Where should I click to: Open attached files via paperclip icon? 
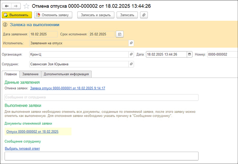pos(144,15)
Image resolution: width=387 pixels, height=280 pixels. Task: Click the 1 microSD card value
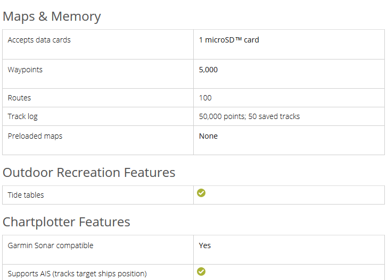[x=229, y=40]
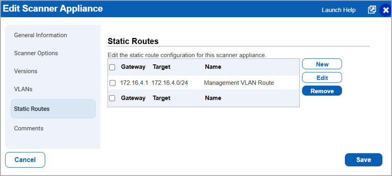Select the 172.16.4.1 route checkbox
The image size is (392, 176).
click(112, 83)
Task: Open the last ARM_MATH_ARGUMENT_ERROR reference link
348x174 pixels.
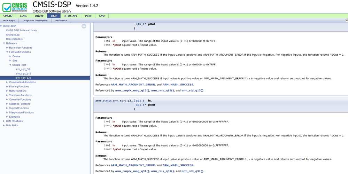Action: (x=133, y=165)
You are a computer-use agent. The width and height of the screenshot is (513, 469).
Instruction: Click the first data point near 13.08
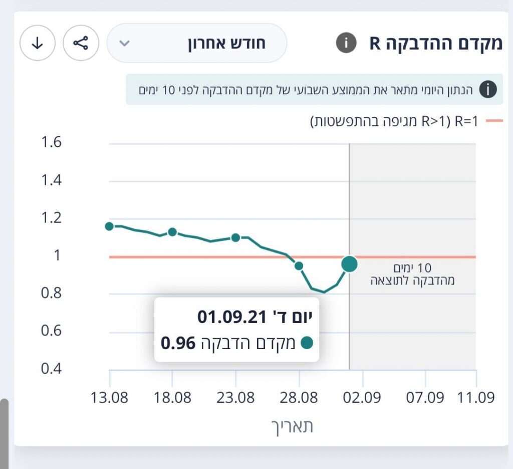[x=109, y=226]
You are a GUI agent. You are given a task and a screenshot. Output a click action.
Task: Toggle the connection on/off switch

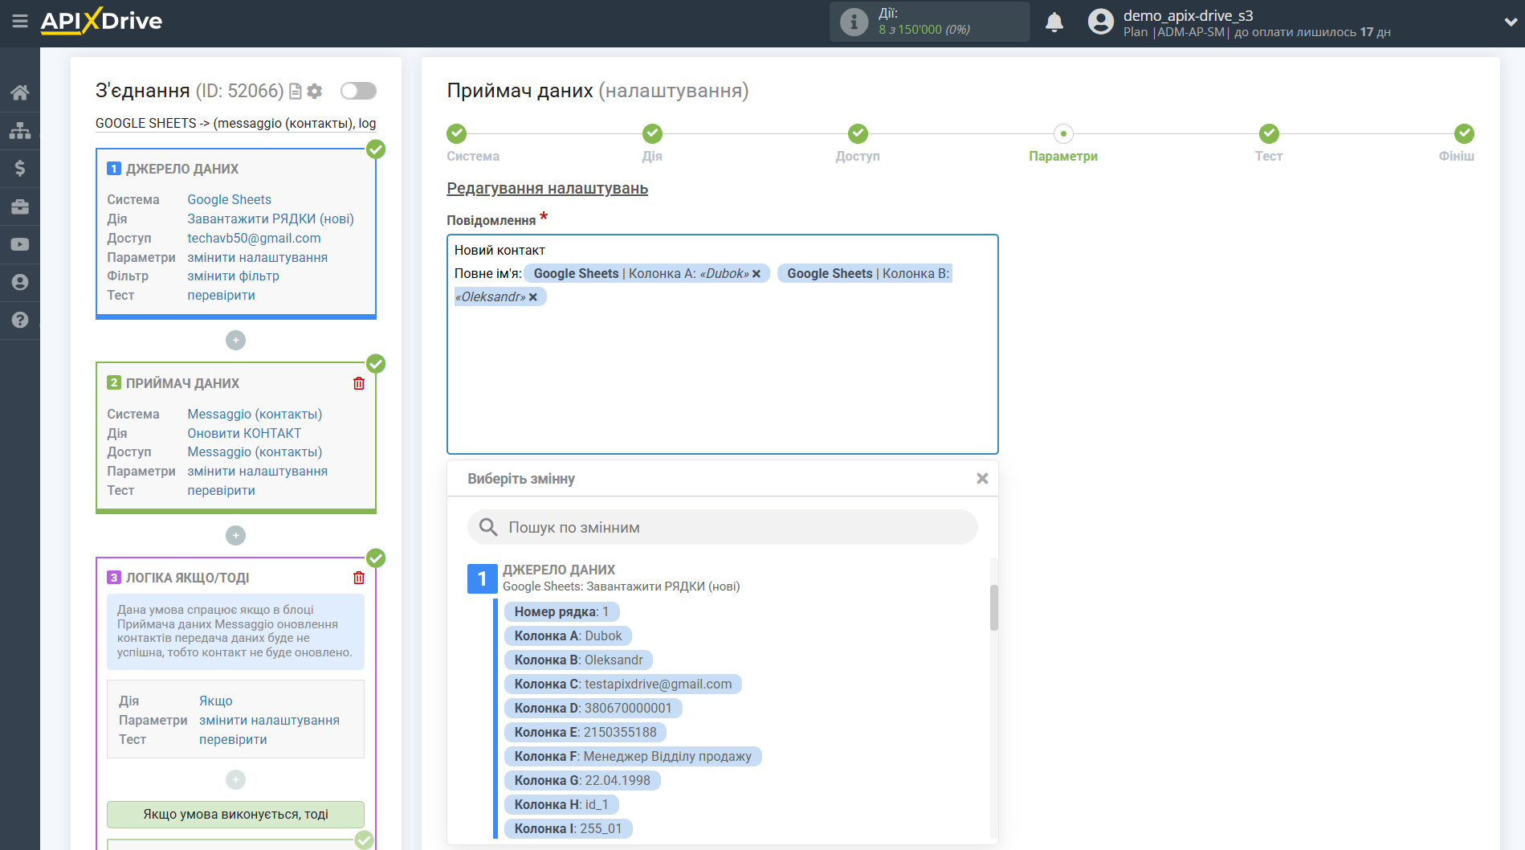(358, 91)
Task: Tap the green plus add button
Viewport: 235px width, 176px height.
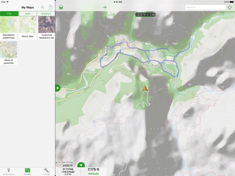Action: tap(105, 7)
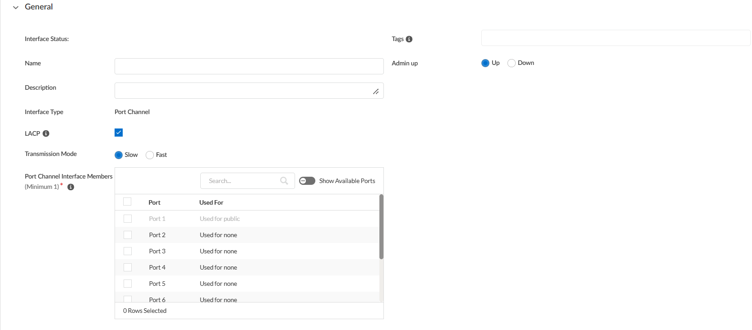Viewport: 752px width, 330px height.
Task: Click Port Channel Interface Members info icon
Action: point(71,187)
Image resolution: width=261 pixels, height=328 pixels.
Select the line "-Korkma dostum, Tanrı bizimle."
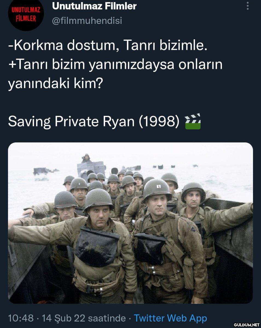[108, 46]
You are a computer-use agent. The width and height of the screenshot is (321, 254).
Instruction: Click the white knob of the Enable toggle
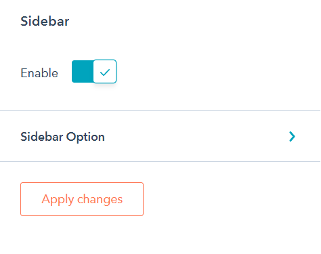click(105, 71)
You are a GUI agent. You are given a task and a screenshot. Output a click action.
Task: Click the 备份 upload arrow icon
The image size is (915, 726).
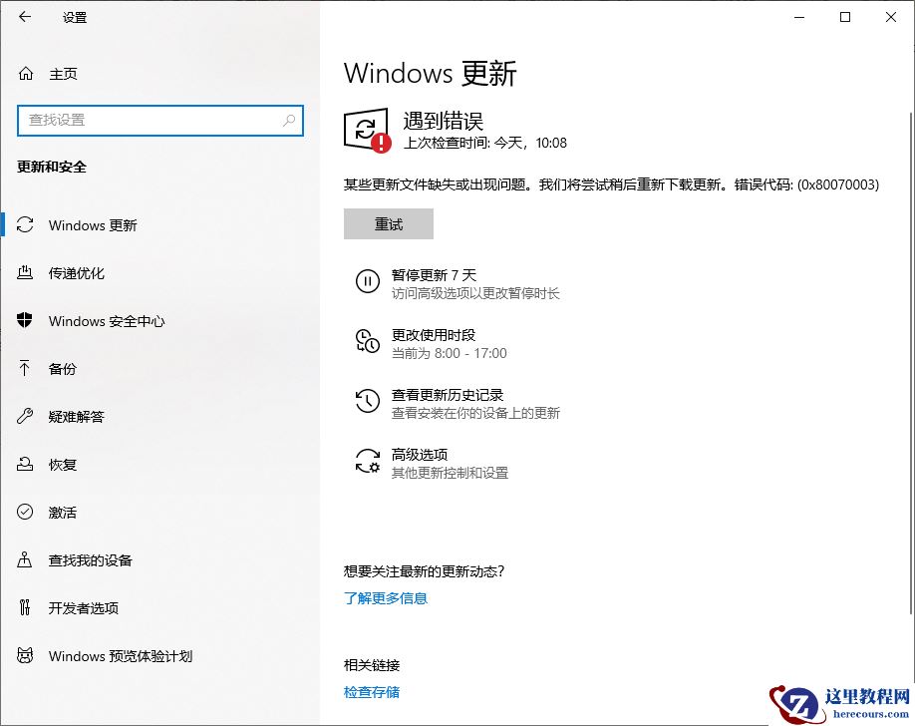click(26, 369)

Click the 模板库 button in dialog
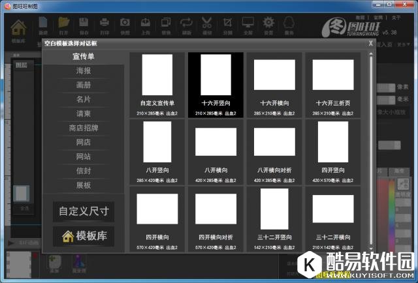(x=84, y=236)
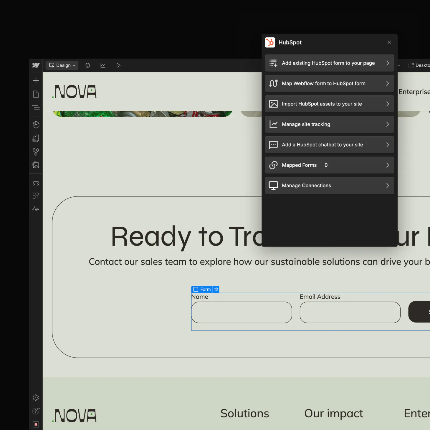Open Form element settings gear

(x=216, y=290)
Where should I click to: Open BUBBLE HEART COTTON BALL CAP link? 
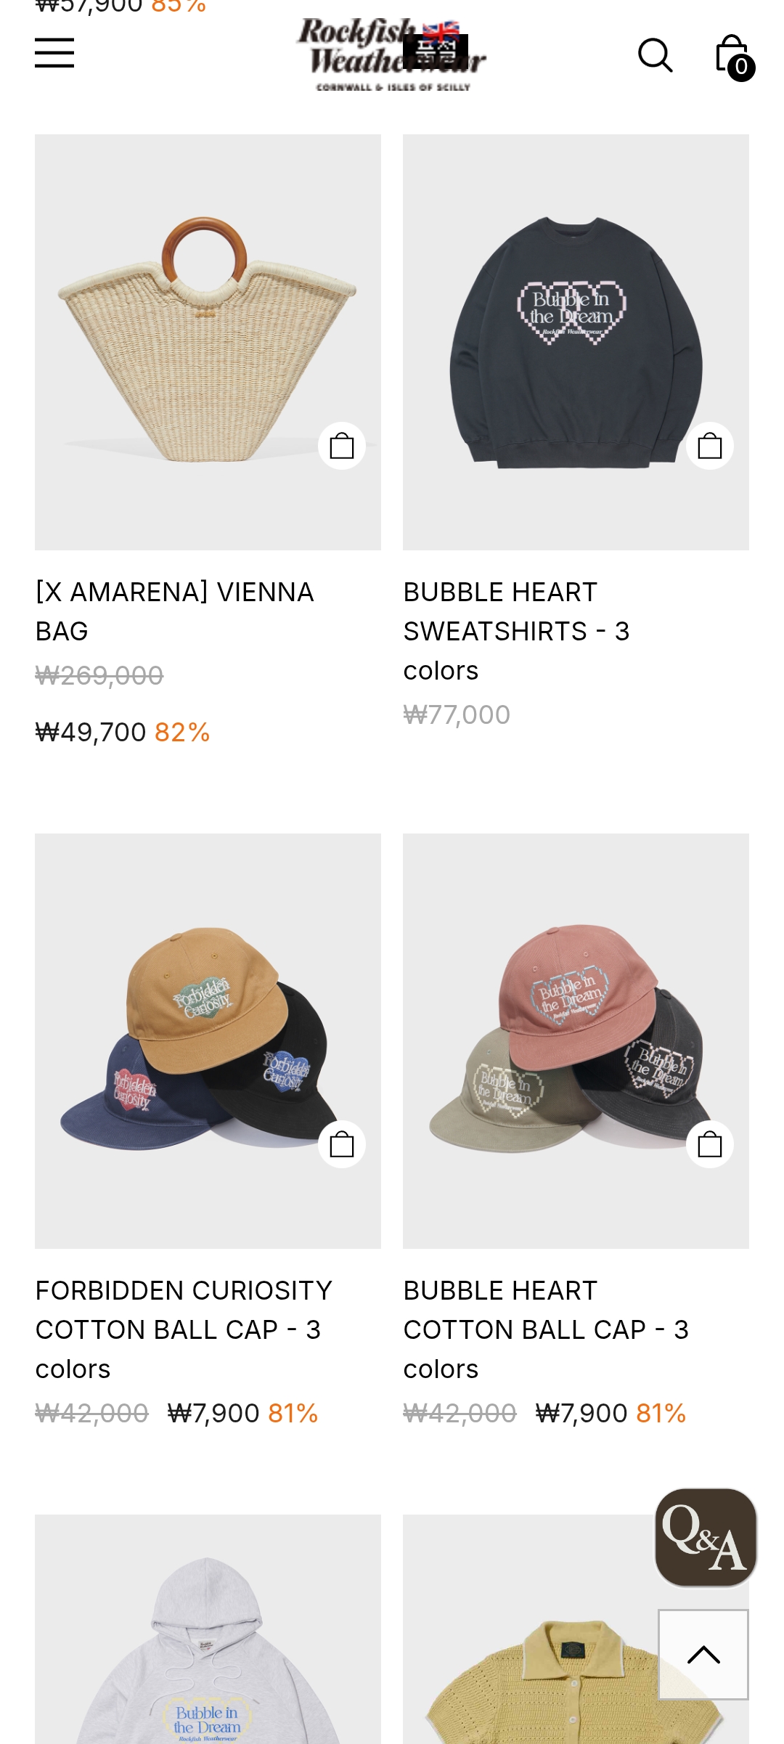(546, 1329)
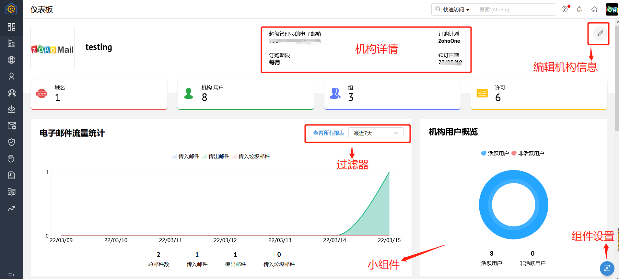Screen dimensions: 619x279
Task: Click the pencil icon to edit organization
Action: tap(600, 33)
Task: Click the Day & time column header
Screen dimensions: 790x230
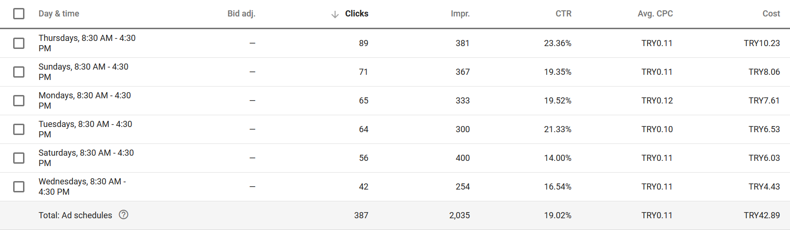Action: point(59,14)
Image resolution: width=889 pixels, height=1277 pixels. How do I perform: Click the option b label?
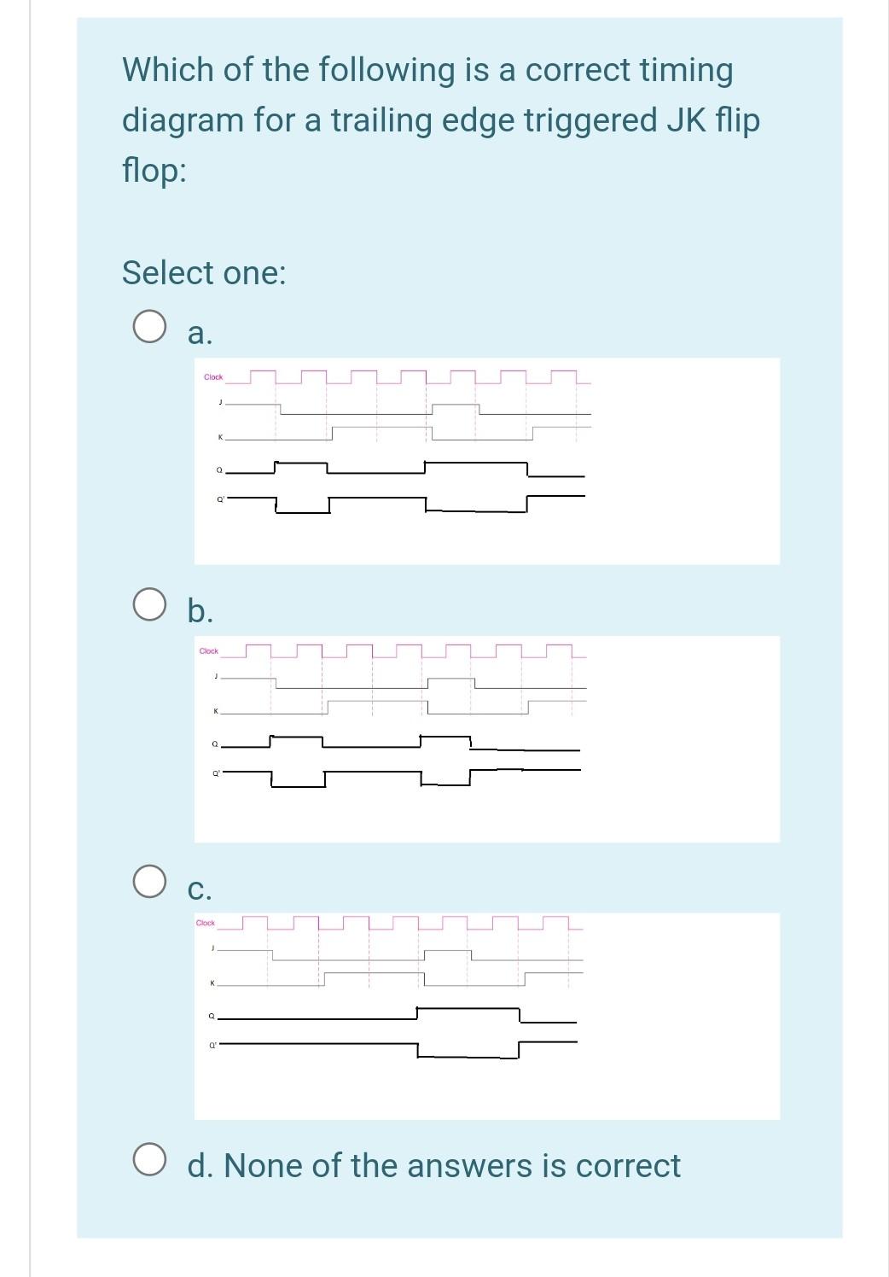tap(200, 610)
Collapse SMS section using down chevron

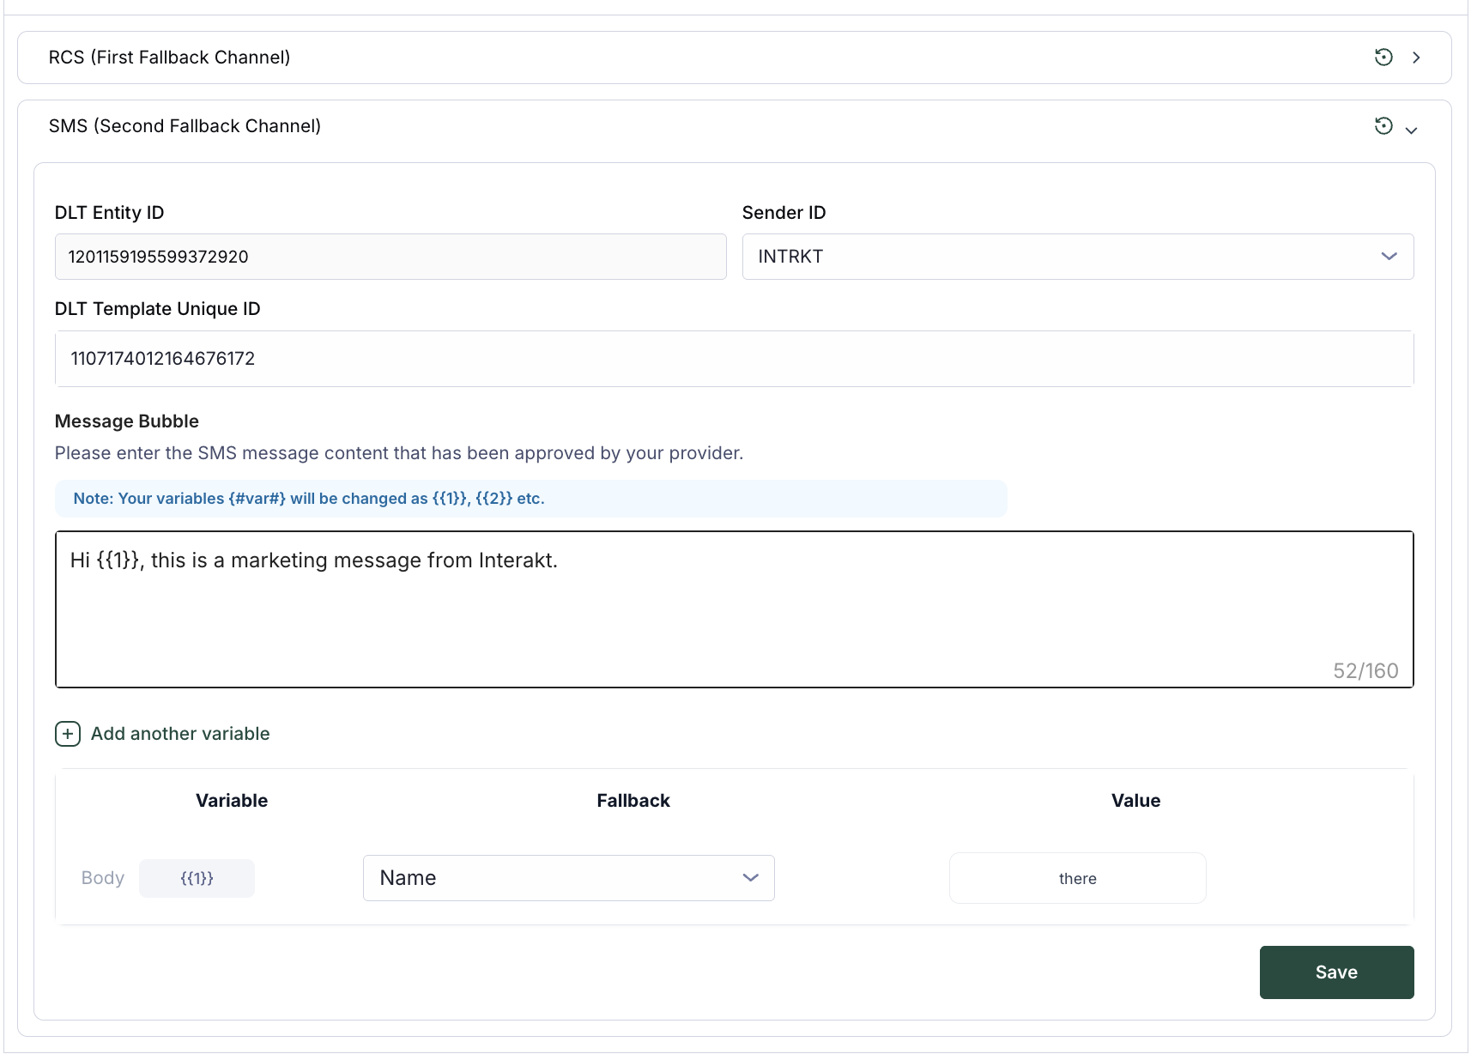[x=1411, y=130]
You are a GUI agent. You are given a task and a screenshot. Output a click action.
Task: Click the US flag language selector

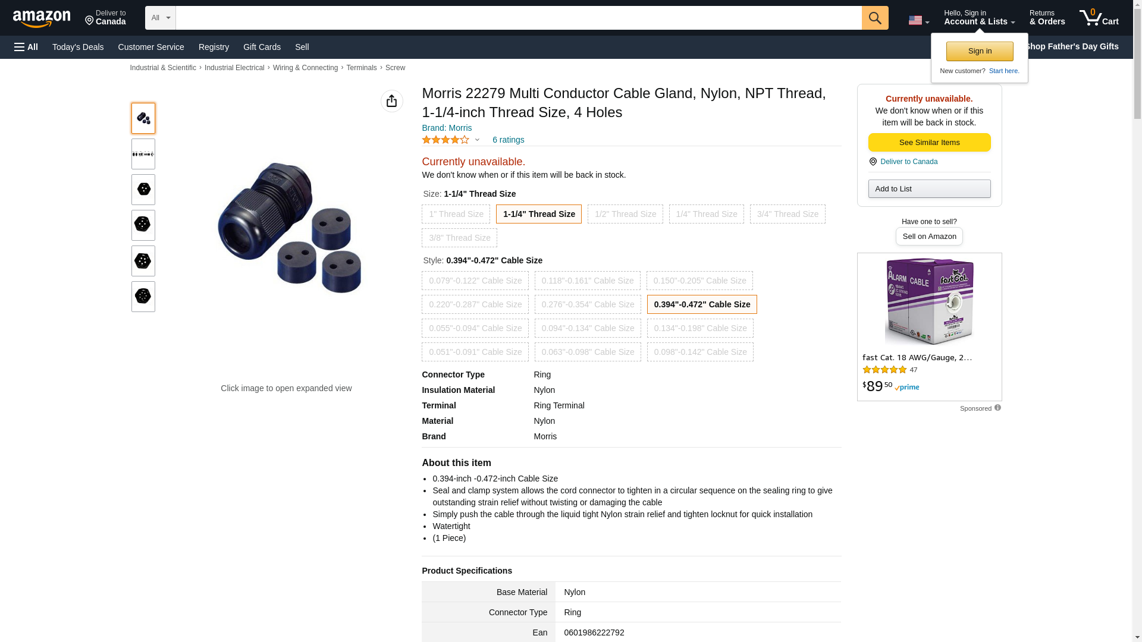[x=918, y=20]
......
### Exercise directions
The whole listing above must be duplicated word for word, apart from its pictures.

### Answer to the problem
Where should I click to: Open attached files via paperclip icon? 
pos(144,15)
Image resolution: width=387 pixels, height=280 pixels. Task: Click the 1 microSD card value
[x=229, y=40]
Select the 172.16.4.1 route checkbox
The image size is (392, 176).
click(112, 83)
Task: Open the last ARM_MATH_ARGUMENT_ERROR reference link
348x174 pixels.
Action: (x=133, y=165)
You are a computer-use agent. The width and height of the screenshot is (513, 469).
Instruction: Click the first data point near 13.08
[x=109, y=226]
You are a GUI agent. You are given a task and a screenshot. Output a click action.
Task: Toggle the connection on/off switch

(358, 91)
Task: Tap the green plus add button
Viewport: 235px width, 176px height.
Action: tap(105, 7)
Viewport: 752px width, 330px height.
Task: Click Port Channel Interface Members info icon
Action: point(71,187)
Image resolution: width=261 pixels, height=328 pixels.
Select the line "-Korkma dostum, Tanrı bizimle."
[108, 46]
You are a computer-use agent. The width and height of the screenshot is (321, 254).
Instruction: Click the white knob of the Enable toggle
click(105, 71)
You are a GUI agent. You are given a task and a screenshot. Output a click action.
Task: Click the 备份 upload arrow icon
The image size is (915, 726).
click(26, 369)

Click the 模板库 button in dialog
(x=84, y=236)
Open Form element settings gear

(x=216, y=290)
Where should I click to: Open BUBBLE HEART COTTON BALL CAP link? 
(546, 1329)
Screen dimensions: 619x279
Task: Click the pencil icon to edit organization
Action: tap(600, 33)
Task: Click the Day & time column header
Screen dimensions: 790x230
Action: point(59,14)
Image resolution: width=889 pixels, height=1277 pixels. How do I perform: Click the option b label?
tap(200, 610)
Collapse SMS section using down chevron

[x=1411, y=130]
You are a GUI agent. You are given a task and a screenshot. Output a click action.
Task: Click the US flag language selector

[x=918, y=20]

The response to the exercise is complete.